## What you are asked to do:
What is needed is every line from the one holding "You are a GUI" to the last line of the data below, printed exactly and without pictures.

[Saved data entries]
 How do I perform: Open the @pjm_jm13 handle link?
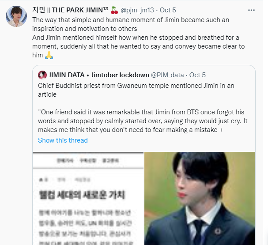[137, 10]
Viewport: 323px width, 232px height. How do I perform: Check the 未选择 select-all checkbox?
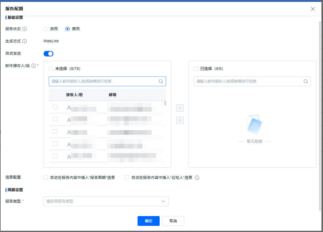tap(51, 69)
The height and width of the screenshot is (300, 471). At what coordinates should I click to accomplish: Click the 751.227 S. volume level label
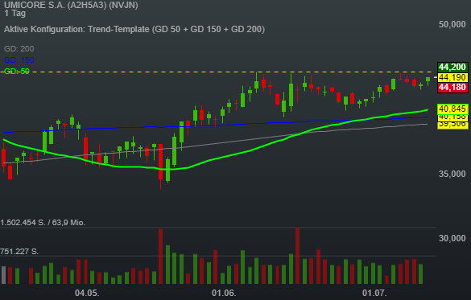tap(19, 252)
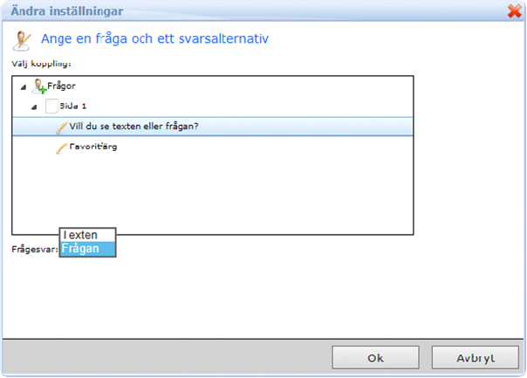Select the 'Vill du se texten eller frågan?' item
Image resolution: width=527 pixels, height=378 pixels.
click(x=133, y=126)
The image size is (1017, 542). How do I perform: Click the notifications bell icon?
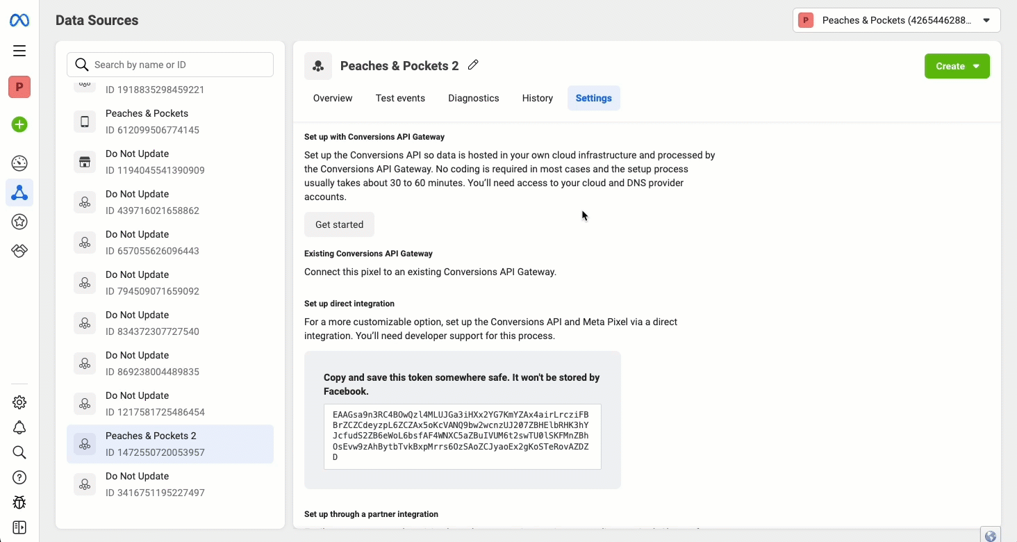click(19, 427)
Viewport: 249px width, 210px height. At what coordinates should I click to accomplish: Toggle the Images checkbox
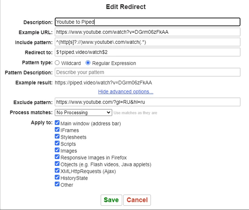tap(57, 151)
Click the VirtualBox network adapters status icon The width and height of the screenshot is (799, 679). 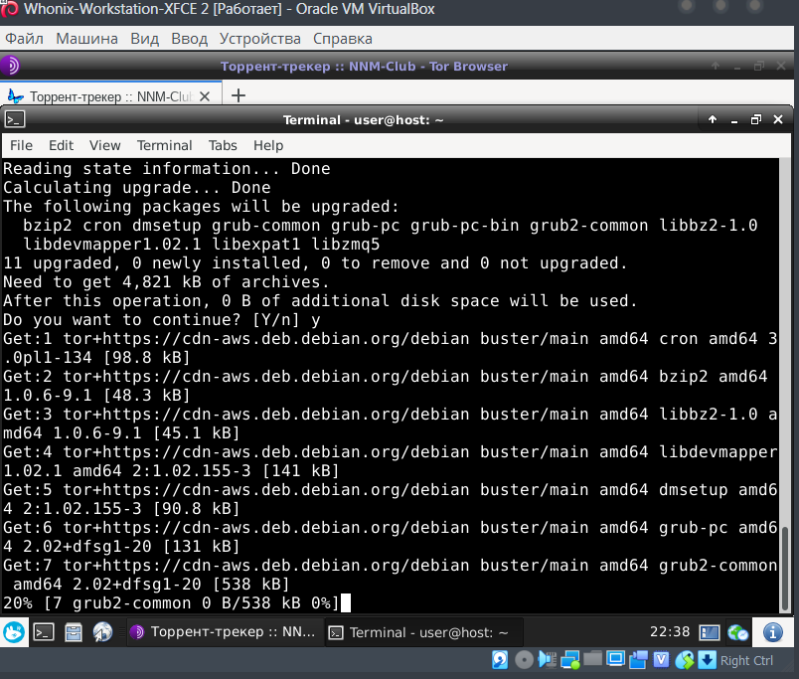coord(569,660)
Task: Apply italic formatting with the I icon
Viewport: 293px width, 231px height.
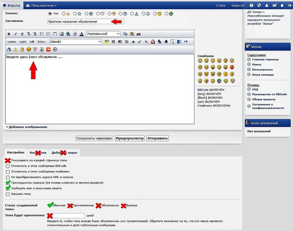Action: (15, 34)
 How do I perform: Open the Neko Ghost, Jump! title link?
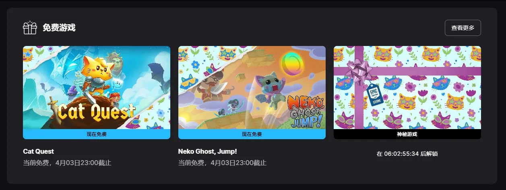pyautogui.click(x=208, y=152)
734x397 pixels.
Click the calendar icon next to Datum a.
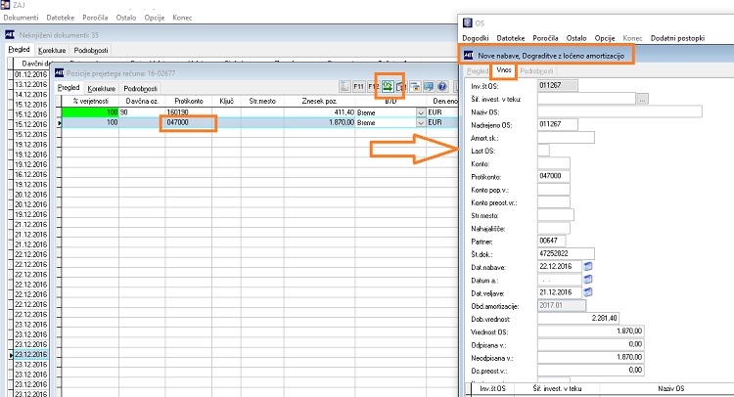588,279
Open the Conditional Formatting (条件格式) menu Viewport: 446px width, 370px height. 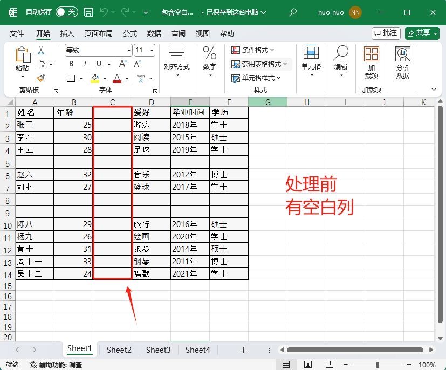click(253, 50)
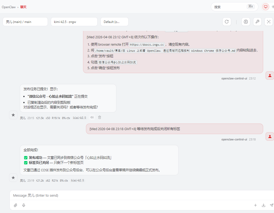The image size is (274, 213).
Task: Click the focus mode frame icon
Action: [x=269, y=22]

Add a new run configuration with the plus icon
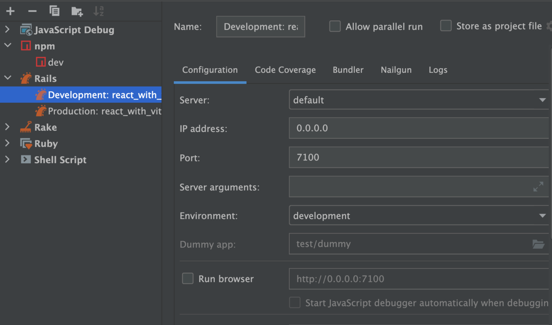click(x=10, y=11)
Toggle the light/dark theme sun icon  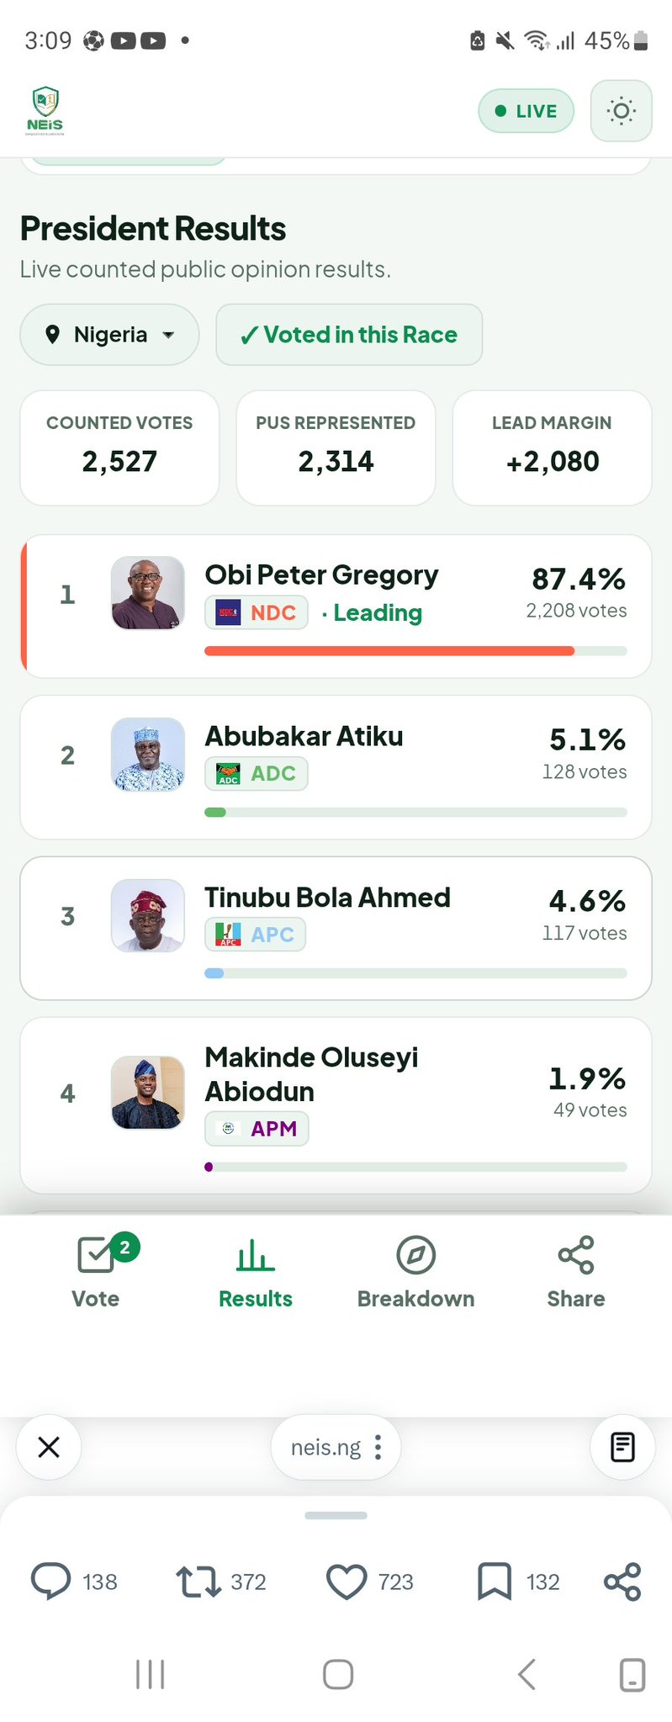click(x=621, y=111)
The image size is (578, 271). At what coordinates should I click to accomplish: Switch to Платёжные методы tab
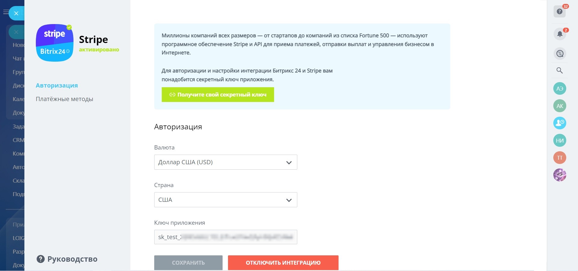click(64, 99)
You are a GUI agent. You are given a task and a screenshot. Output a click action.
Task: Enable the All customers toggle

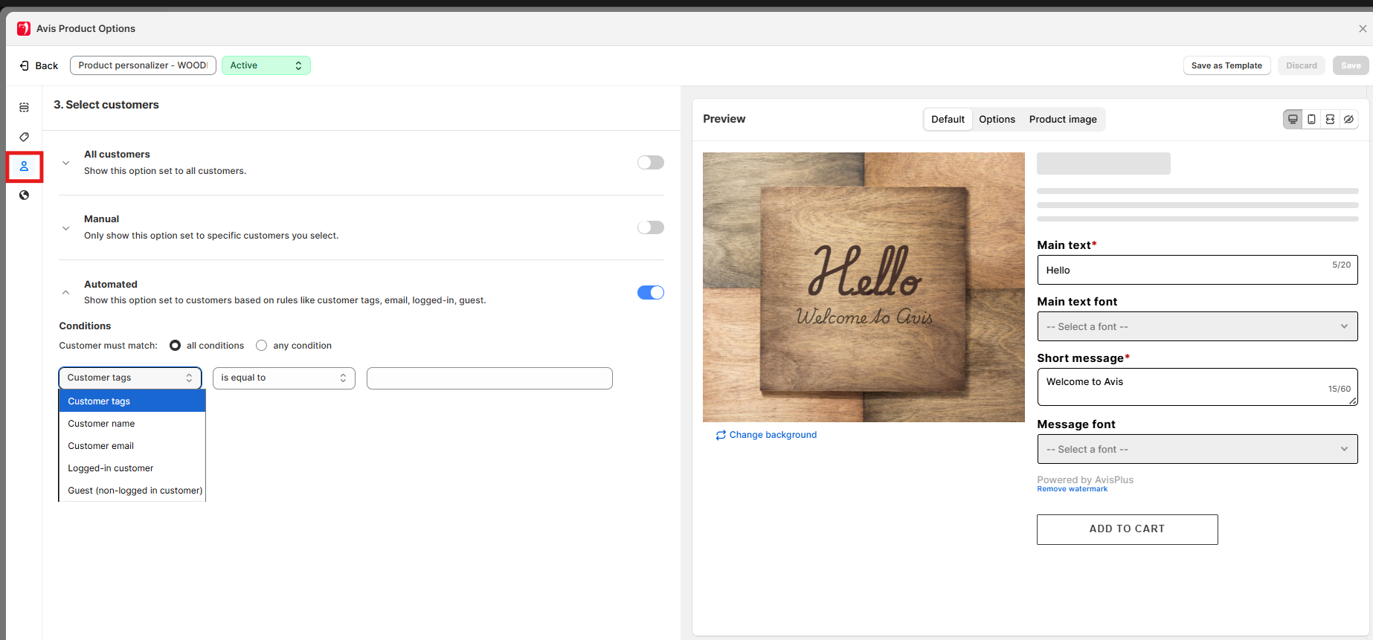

## Answer for the task:
You are a GUI agent. You are given a task and a screenshot. Output a click action.
Task: Enable the All customers toggle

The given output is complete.